— Start EXTRACTED DATA —

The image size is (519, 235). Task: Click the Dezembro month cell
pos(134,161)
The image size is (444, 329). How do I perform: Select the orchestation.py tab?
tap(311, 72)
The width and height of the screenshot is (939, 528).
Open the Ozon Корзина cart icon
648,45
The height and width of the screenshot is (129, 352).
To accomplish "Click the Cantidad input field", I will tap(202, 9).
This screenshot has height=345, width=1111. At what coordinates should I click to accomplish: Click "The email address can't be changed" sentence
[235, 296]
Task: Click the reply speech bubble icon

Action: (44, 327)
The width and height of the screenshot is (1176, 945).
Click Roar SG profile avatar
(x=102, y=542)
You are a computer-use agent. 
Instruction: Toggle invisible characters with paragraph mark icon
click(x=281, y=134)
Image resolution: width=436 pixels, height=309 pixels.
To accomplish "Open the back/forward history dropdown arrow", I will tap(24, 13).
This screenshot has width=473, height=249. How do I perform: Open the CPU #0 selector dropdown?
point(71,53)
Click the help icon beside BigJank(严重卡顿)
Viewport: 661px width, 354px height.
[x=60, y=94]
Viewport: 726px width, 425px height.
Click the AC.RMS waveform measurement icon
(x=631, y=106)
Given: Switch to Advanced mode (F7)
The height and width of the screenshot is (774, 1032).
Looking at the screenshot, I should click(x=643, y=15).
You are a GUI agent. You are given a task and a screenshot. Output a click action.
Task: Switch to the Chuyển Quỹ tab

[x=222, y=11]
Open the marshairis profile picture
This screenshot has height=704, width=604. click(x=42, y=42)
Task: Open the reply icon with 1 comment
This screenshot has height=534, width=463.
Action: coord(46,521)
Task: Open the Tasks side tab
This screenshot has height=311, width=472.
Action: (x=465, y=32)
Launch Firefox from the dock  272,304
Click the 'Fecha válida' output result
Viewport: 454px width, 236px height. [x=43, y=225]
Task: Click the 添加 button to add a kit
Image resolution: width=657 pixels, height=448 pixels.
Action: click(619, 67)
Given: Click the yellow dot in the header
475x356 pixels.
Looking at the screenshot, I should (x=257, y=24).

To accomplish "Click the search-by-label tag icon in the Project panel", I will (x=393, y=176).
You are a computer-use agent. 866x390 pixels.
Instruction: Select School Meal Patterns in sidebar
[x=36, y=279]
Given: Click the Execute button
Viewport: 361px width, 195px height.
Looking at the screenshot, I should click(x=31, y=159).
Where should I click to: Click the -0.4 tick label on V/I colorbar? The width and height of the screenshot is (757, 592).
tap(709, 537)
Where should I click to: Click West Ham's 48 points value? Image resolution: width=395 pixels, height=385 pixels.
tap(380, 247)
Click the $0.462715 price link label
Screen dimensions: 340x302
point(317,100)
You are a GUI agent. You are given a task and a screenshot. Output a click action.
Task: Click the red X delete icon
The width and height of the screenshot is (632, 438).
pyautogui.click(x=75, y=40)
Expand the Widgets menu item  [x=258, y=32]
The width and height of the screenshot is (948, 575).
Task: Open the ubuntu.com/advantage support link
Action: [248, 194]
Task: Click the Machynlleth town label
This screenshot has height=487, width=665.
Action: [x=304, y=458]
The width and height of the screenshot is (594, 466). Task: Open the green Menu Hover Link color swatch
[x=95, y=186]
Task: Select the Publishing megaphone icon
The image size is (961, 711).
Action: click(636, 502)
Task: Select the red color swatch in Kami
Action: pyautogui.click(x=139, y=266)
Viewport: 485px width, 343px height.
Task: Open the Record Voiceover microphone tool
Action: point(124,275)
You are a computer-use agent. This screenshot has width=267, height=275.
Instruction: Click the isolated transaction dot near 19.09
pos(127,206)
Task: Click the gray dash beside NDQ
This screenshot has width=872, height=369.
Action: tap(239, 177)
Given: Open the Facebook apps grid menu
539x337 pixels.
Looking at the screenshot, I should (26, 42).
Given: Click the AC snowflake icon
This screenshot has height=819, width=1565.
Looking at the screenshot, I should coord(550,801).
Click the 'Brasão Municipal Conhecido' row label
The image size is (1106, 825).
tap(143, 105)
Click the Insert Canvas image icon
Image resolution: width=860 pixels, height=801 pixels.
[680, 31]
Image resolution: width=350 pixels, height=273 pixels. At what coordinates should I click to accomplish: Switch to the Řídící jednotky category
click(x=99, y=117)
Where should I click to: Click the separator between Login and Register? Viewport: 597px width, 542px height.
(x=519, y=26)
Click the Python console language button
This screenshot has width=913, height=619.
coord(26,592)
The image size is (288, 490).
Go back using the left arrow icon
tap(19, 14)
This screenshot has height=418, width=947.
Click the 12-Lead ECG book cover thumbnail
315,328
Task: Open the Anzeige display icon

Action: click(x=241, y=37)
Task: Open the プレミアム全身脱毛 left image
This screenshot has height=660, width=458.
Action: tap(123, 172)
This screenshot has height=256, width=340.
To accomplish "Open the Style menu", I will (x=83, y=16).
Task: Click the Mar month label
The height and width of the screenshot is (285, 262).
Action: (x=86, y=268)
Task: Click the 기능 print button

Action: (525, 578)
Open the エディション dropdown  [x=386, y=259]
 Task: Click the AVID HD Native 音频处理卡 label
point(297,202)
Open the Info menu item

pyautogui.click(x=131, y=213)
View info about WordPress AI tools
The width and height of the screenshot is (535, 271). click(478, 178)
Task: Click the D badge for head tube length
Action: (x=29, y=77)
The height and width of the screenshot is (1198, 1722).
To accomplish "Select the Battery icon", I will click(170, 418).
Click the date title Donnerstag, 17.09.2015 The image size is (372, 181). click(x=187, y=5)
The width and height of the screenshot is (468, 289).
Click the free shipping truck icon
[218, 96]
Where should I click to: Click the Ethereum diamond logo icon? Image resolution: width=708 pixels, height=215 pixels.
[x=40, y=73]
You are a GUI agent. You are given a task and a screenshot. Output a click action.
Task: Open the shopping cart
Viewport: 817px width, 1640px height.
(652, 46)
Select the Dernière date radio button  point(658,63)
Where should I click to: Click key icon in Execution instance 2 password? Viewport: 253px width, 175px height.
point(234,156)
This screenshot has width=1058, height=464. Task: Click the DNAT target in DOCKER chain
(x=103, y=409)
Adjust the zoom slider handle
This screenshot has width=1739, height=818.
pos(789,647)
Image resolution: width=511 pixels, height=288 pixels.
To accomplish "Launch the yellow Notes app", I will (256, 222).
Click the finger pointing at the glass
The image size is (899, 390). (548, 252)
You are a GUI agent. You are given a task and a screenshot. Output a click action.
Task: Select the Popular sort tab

— End EXTRACTED DATA —

**GIVEN PROBLEM**
Retype every one of the rows above exactly, keeping each line and its characters unchanged.

**TASK RESULT**
The image size is (519, 235). Task: Click the Dezembro month cell
pos(134,161)
The image size is (444, 329). How do I perform: Select the orchestation.py tab?
tap(311, 72)
The width and height of the screenshot is (939, 528).
Open the Ozon Корзина cart icon
648,45
The height and width of the screenshot is (129, 352).
To accomplish "Click the Cantidad input field", I will tap(202, 9).
This screenshot has height=345, width=1111. At what coordinates should I click to accomplish: Click "The email address can't be changed" sentence
[235, 296]
Task: Click the reply speech bubble icon

Action: (44, 327)
The width and height of the screenshot is (1176, 945).
Click Roar SG profile avatar
(x=102, y=542)
You are a computer-use agent. 
Instruction: Toggle invisible characters with paragraph mark icon
click(x=281, y=134)
Image resolution: width=436 pixels, height=309 pixels.
To accomplish "Open the back/forward history dropdown arrow", I will tap(24, 13).
This screenshot has width=473, height=249. How do I perform: Open the CPU #0 selector dropdown?
point(71,53)
Click the help icon beside BigJank(严重卡顿)
Viewport: 661px width, 354px height.
[x=60, y=94]
Viewport: 726px width, 425px height.
Click the AC.RMS waveform measurement icon
(x=631, y=106)
Given: Switch to Advanced mode (F7)
The height and width of the screenshot is (774, 1032).
Looking at the screenshot, I should click(x=643, y=15).
You are a GUI agent. You are given a task and a screenshot. Output a click action.
Task: Switch to the Chuyển Quỹ tab

[x=222, y=11]
Open the marshairis profile picture
This screenshot has height=704, width=604. click(x=42, y=42)
Task: Open the reply icon with 1 comment
This screenshot has height=534, width=463.
Action: coord(46,521)
Task: Open the Tasks side tab
This screenshot has height=311, width=472.
Action: (x=465, y=32)
Launch Firefox from the dock  272,304
Click the 'Fecha válida' output result
Viewport: 454px width, 236px height. [x=43, y=225]
Task: Click the 添加 button to add a kit
Image resolution: width=657 pixels, height=448 pixels.
Action: click(619, 67)
Given: Click the yellow dot in the header
475x356 pixels.
Looking at the screenshot, I should (x=257, y=24).

To accomplish "Click the search-by-label tag icon in the Project panel", I will (x=393, y=176).
You are a computer-use agent. 866x390 pixels.
Instruction: Select School Meal Patterns in sidebar
[x=36, y=279]
Given: Click the Execute button
Viewport: 361px width, 195px height.
Looking at the screenshot, I should click(x=31, y=159).
Where should I click to: Click the -0.4 tick label on V/I colorbar? The width and height of the screenshot is (757, 592).
tap(709, 537)
Where should I click to: Click West Ham's 48 points value? Image resolution: width=395 pixels, height=385 pixels.
tap(380, 247)
Click the $0.462715 price link label
Screen dimensions: 340x302
point(317,100)
You are a GUI agent. You are given a task and a screenshot. Output a click action.
Task: Click the red X delete icon
The width and height of the screenshot is (632, 438).
pyautogui.click(x=75, y=40)
Expand the Widgets menu item  [x=258, y=32]
The width and height of the screenshot is (948, 575).
Task: Open the ubuntu.com/advantage support link
Action: [248, 194]
Task: Click the Machynlleth town label
This screenshot has height=487, width=665.
Action: [x=304, y=458]
The width and height of the screenshot is (594, 466). Task: Open the green Menu Hover Link color swatch
[x=95, y=186]
Task: Select the Publishing megaphone icon
The image size is (961, 711).
Action: click(636, 502)
Task: Select the red color swatch in Kami
Action: pyautogui.click(x=139, y=266)
Viewport: 485px width, 343px height.
Task: Open the Record Voiceover microphone tool
Action: point(124,275)
You are a computer-use agent. This screenshot has width=267, height=275.
Instruction: Click the isolated transaction dot near 19.09
pos(127,206)
Task: Click the gray dash beside NDQ
This screenshot has width=872, height=369.
Action: tap(239, 177)
Given: Open the Facebook apps grid menu
539x337 pixels.
Looking at the screenshot, I should (26, 42).
Given: Click the AC snowflake icon
This screenshot has height=819, width=1565.
Looking at the screenshot, I should coord(550,801).
Click the 'Brasão Municipal Conhecido' row label
The image size is (1106, 825).
tap(143, 105)
Click the Insert Canvas image icon
Image resolution: width=860 pixels, height=801 pixels.
[680, 31]
Image resolution: width=350 pixels, height=273 pixels. At what coordinates should I click to accomplish: Switch to the Řídící jednotky category
click(x=99, y=117)
Where should I click to: Click the separator between Login and Register? Viewport: 597px width, 542px height.
(x=519, y=26)
Click the Python console language button
This screenshot has width=913, height=619.
coord(26,592)
The image size is (288, 490).
Go back using the left arrow icon
tap(19, 14)
This screenshot has height=418, width=947.
Click the 12-Lead ECG book cover thumbnail
315,328
Task: Open the Anzeige display icon

Action: click(x=241, y=37)
Task: Open the プレミアム全身脱毛 left image
This screenshot has height=660, width=458.
Action: tap(123, 172)
This screenshot has height=256, width=340.
To accomplish "Open the Style menu", I will (x=83, y=16).
Task: Click the Mar month label
The height and width of the screenshot is (285, 262).
Action: (x=86, y=268)
Task: Click the 기능 print button

Action: (525, 578)
Open the エディション dropdown  [x=386, y=259]
 Task: Click the AVID HD Native 音频处理卡 label
point(297,202)
Open the Info menu item

pyautogui.click(x=131, y=213)
View info about WordPress AI tools
The width and height of the screenshot is (535, 271). click(478, 178)
Task: Click the D badge for head tube length
Action: (x=29, y=77)
The height and width of the screenshot is (1198, 1722).
To accomplish "Select the Battery icon", I will click(170, 418).
Click the date title Donnerstag, 17.09.2015 The image size is (372, 181). click(x=187, y=5)
The width and height of the screenshot is (468, 289).
Click the free shipping truck icon
[218, 96]
Where should I click to: Click the Ethereum diamond logo icon? Image resolution: width=708 pixels, height=215 pixels.
[x=40, y=73]
You are a GUI agent. You are given a task and a screenshot. Output a click action.
Task: Open the shopping cart
Viewport: 817px width, 1640px height.
(652, 46)
Select the Dernière date radio button  point(658,63)
Where should I click to: Click key icon in Execution instance 2 password? Viewport: 253px width, 175px height.
point(234,156)
This screenshot has width=1058, height=464. Task: Click the DNAT target in DOCKER chain
(x=103, y=409)
Adjust the zoom slider handle
This screenshot has width=1739, height=818.
pos(789,647)
Image resolution: width=511 pixels, height=288 pixels.
To accomplish "Launch the yellow Notes app", I will (256, 222).
Click the finger pointing at the glass
The image size is (899, 390). (548, 252)
You are a GUI agent. You are given a task and a screenshot. Output a click action.
Task: Select the Popular sort tab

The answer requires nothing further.